SOURCE RECORDS:
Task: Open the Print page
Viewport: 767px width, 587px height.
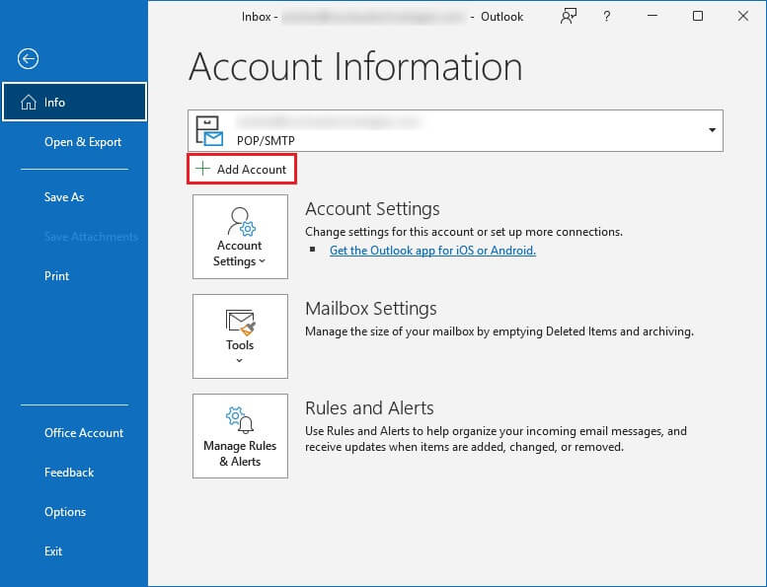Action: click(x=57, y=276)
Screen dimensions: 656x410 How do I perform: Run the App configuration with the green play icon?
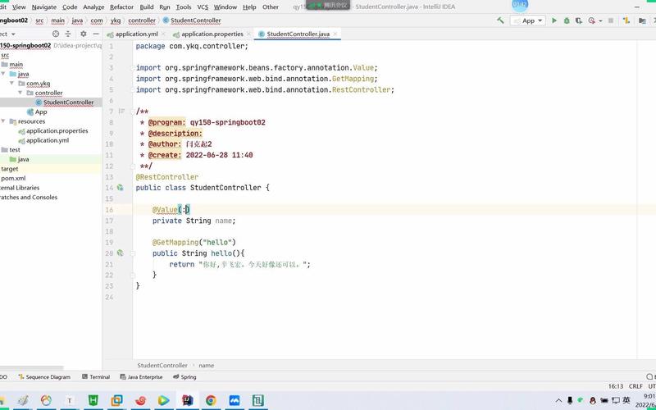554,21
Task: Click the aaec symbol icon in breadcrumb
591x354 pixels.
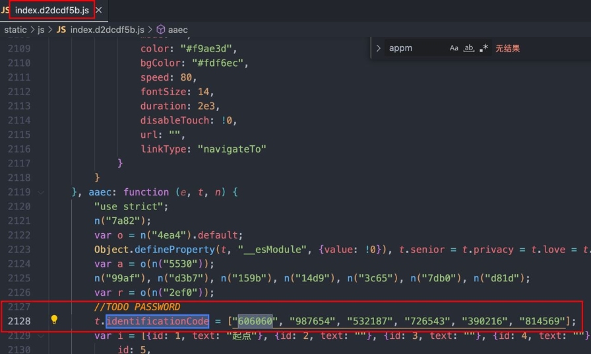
...
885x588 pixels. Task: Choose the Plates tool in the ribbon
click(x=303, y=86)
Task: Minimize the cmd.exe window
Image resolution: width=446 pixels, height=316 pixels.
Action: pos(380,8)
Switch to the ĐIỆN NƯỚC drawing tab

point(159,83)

ASSIGNMENT:
Using the records above, print exactly the run of lines that starts with the line with "Task: Open the Print page" and goes on through the line with "591x354 pixels.", pictures excluded.

SOLUTION:
Task: Open the Print page
Viewport: 767px width, 587px height.
Action: click(x=57, y=276)
Screen dimensions: 656x410 How do I perform: Run the App configuration with the green play icon?
554,21
Task: Click the aaec symbol icon in breadcrumb
591x354 pixels.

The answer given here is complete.